Wednesday, October 01, 2003

Response to "Why the Bloomberg/Klein Educational Reforms Will Not Work" (cont'd)

On Sunday, Sept. 28, I published an article by Professor Alan Singer, of Hofstra University. I started to respond to his ideas on Mon., Sept. 29, and I will continue today. I don't completely disagree with Professor Singer, nor do I completely agree with him. I would love to know what others think!

Singer writes:
The heart of the Bloomberg/Klein plan is a business organization model that is autocratic and has little relevance for the education of people. It has not worked for the delivery of electricity, health care or gasoline, and it will not work for schools.

It treats education as a commodity to be produced efficiently and delivered for the lowest possible price. In this model, children are raw material to be manipulated and if resistant, discarded. Teachers become little more than cogs in a machine, part of a delivery process. Parents are seen as consumers who should be instructed on how to purchase the best pair of jeans, sneakers, or schools- assuming such schools are actually available to them. School-based administrations become middle managers instead of educational leaders. Their job is the unquestioning enforcement of arbitrary directives. If you want to see how this model works in practice, look at the beginning o f Charlie Chaplin's classic movie, Modern Times. In factory-like schools run on a business model, no one gets treated like a human being.

Probably true, but again, not new under these reforms. As I understand the history of American education, universal schooling started as a response to pressure from unions to end child labor, and as a way of getting thousands of immigrant children off the streets and Americanized. This happened back around the end of the 19th century.

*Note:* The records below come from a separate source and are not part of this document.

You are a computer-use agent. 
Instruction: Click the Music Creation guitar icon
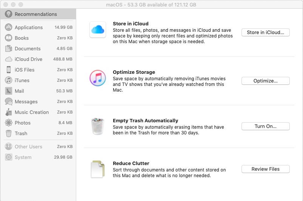point(8,112)
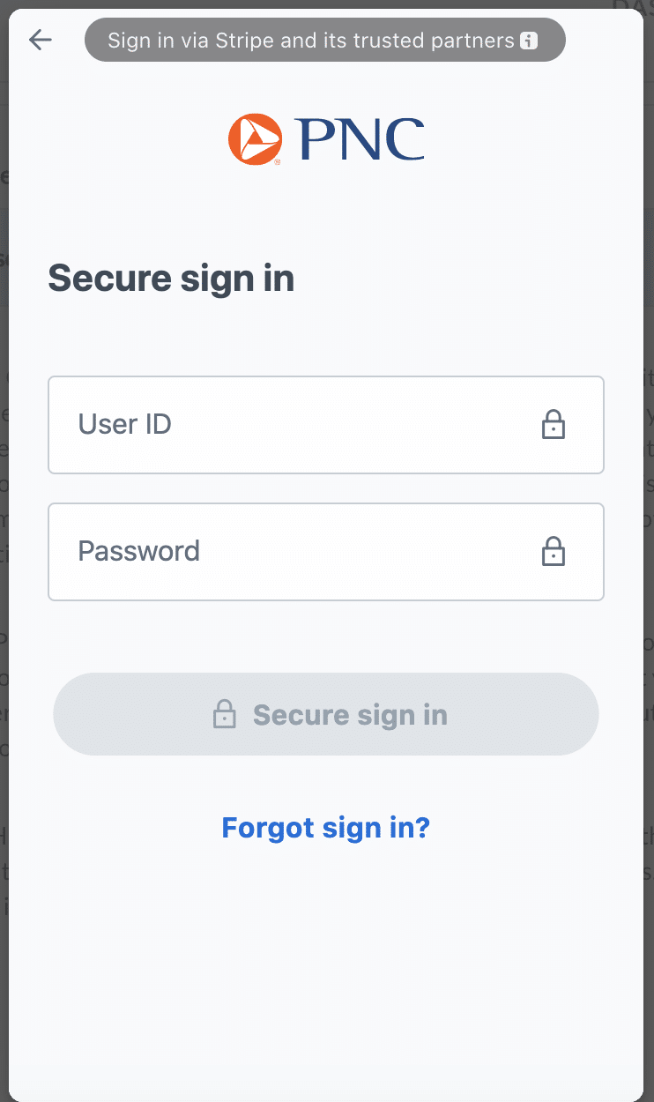The height and width of the screenshot is (1102, 654).
Task: Click the lock icon in Password field
Action: tap(553, 552)
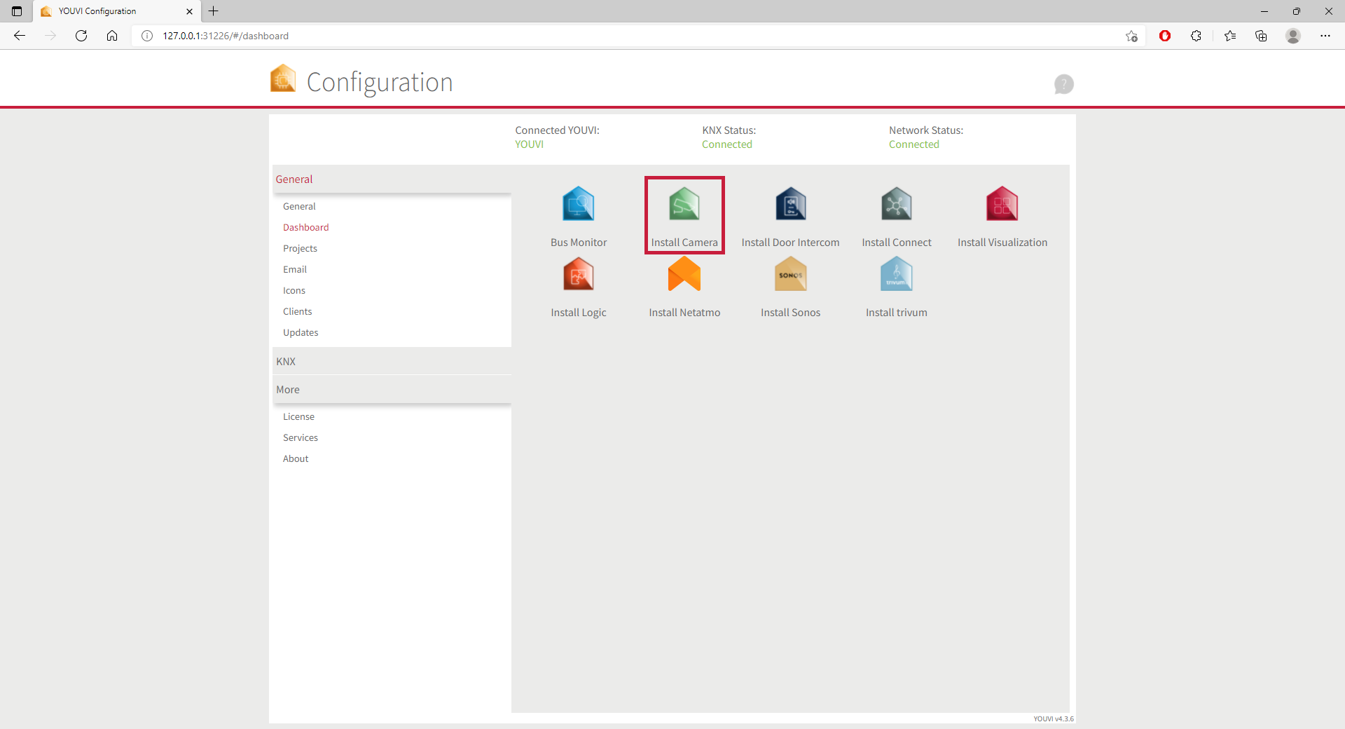Open the Install Logic icon
The height and width of the screenshot is (729, 1345).
(578, 275)
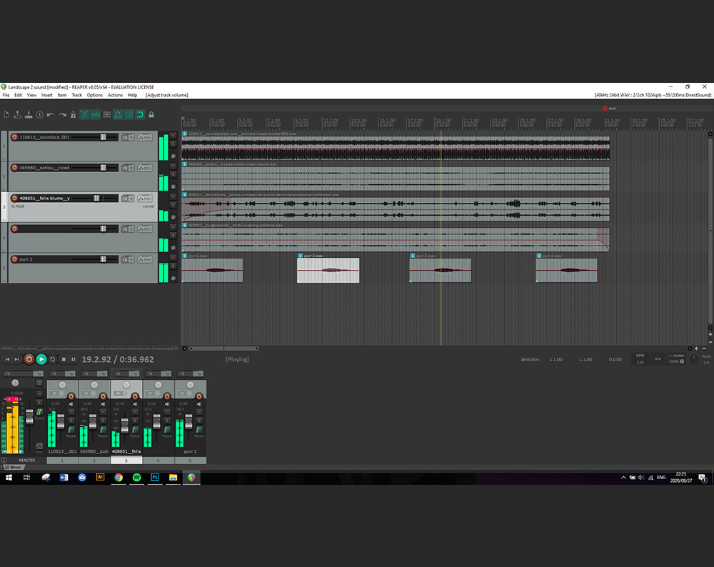Open Project Settings via the info icon
This screenshot has width=714, height=567.
click(39, 114)
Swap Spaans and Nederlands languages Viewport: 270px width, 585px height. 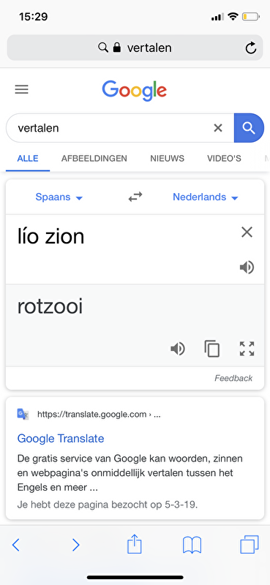pyautogui.click(x=135, y=197)
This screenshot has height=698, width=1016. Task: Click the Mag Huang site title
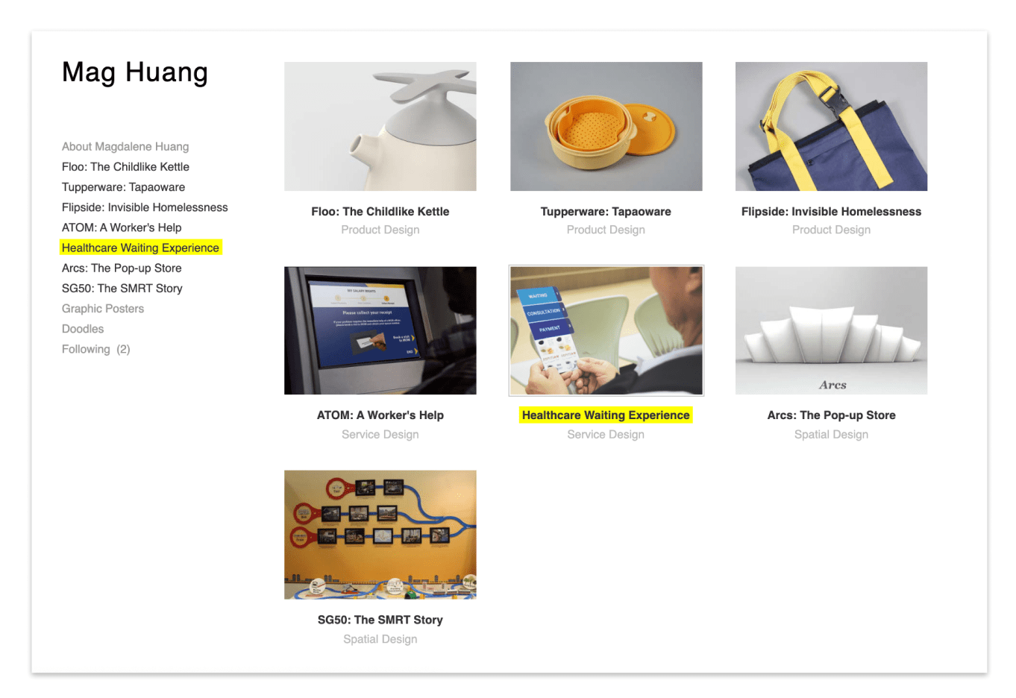(x=135, y=72)
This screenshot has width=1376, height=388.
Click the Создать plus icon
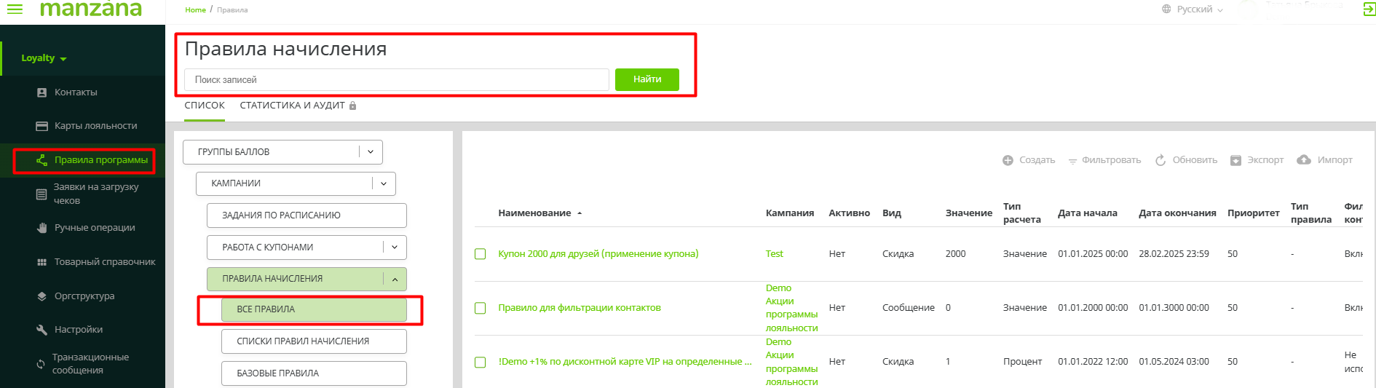(1008, 160)
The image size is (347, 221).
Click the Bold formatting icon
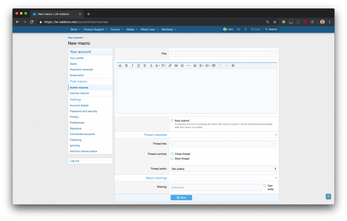(x=126, y=66)
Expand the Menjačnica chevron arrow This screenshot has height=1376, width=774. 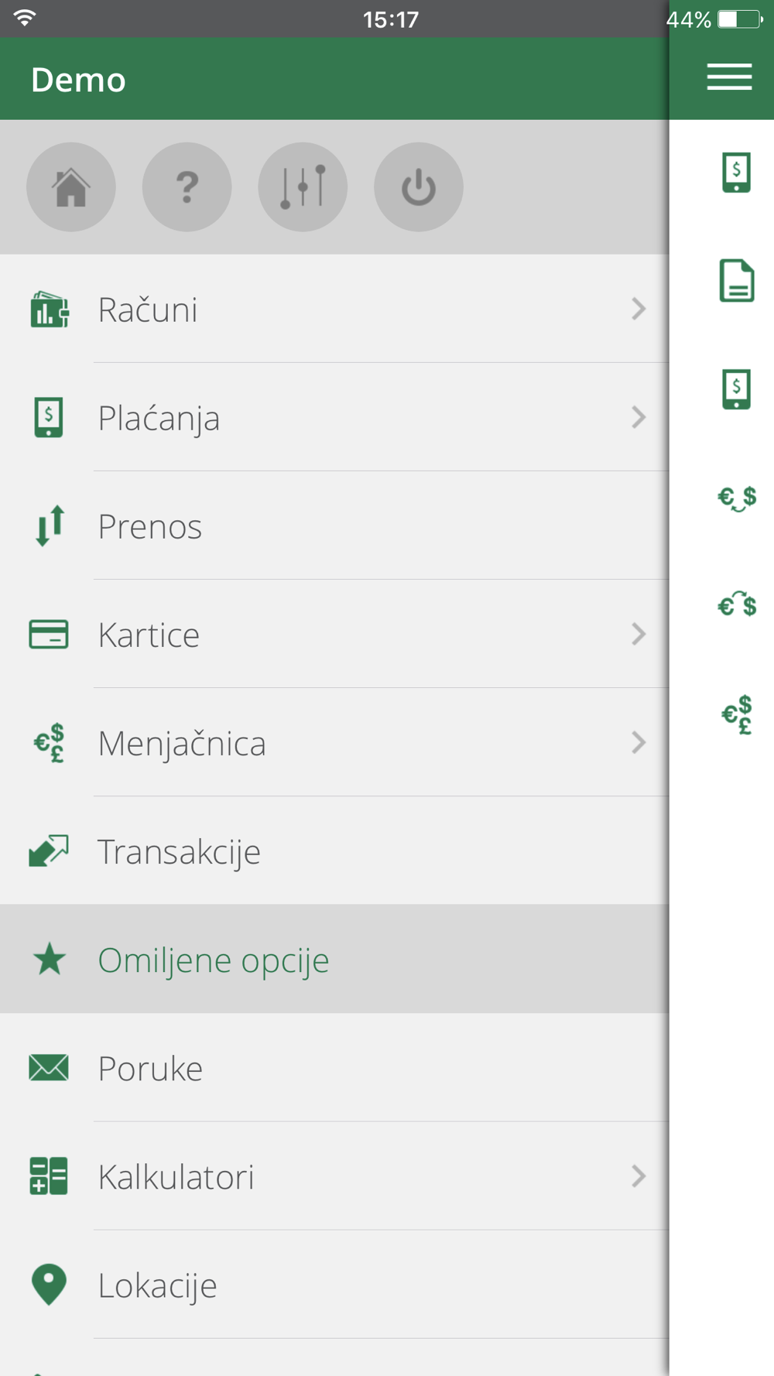coord(639,742)
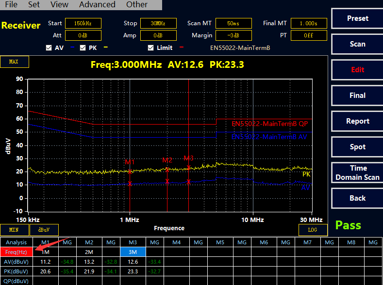
Task: Toggle the AV trace checkbox
Action: 49,48
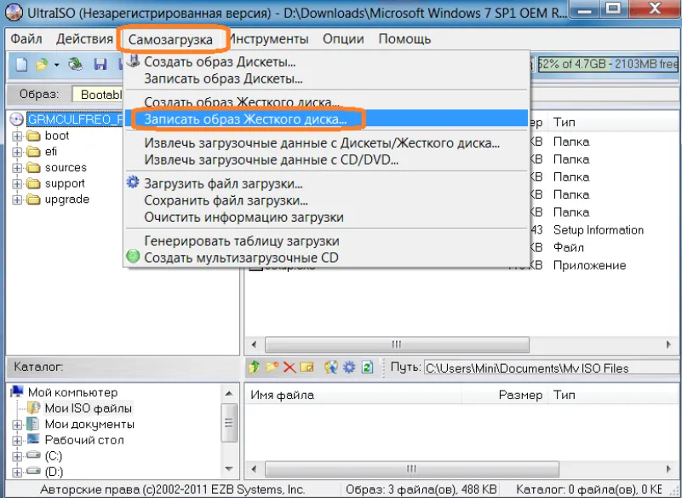Click the go-up-folder icon in lower toolbar

click(255, 368)
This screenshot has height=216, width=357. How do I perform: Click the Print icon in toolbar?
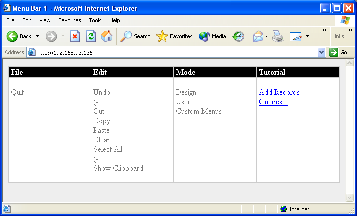click(279, 36)
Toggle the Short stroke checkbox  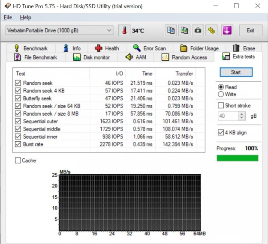click(x=221, y=105)
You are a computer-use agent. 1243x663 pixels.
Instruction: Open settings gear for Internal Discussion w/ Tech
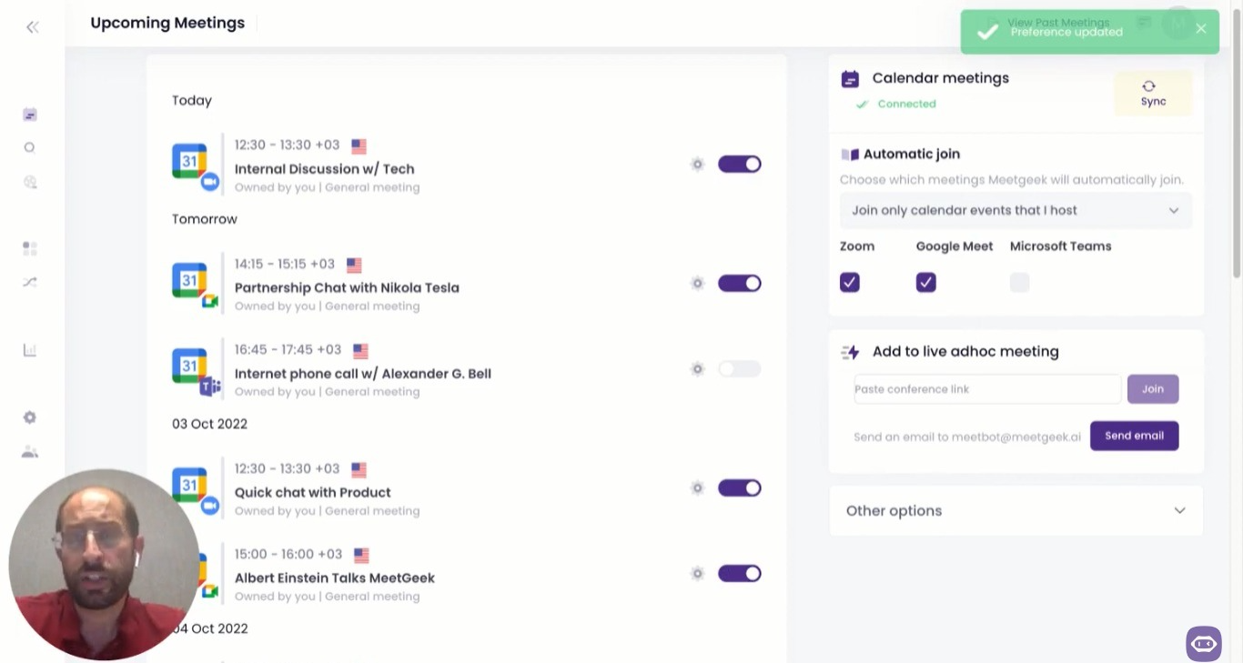coord(698,165)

Over the next few decades, the push for efficiency and standardization led to the creation of huge, factory-like schools, the 45 minute period system, the Carnegie Unit, bells marking the beginning and end of classes, etc. Now, I'm not defending these huge, factory-like schools: having taught in one, I think they are dehumanizing for both teacher and student. Nevertheless, I don't think it's fair to blame their existence on the Bloomberg/Klein reforms! While many small, humanistic schools exist in the city, I have yet to hear of a good alternative to the "factory model" that could be implemented for the millions of schoolchildren in New York City. I'm not saying there is no alternative; I just haven't heard of one yet. Whatever it is has to be both individualized and flexible, and scalable. This seems to put any city-level reformer in a Catch-22.

Singer continues...
The better educated and more savvy parents will never accept this kind of education for their children. Would Mayor Bloomberg, Chancellor Klein or Caroline Kennedy? To keep these families in the public school system, their children will attend specialized academic schools or new "designer" programs in the experimental, and well-funded, mini-schools. To maintain an air of equity, high achieving minority youngsters, or those with the most pushy parents, will also be channeled into these programs. While they are being presented as models for the future, they are little more than oases in an educational desert. Most youngsters will remain in overcrowded, under-funded, mediocre remediation centers.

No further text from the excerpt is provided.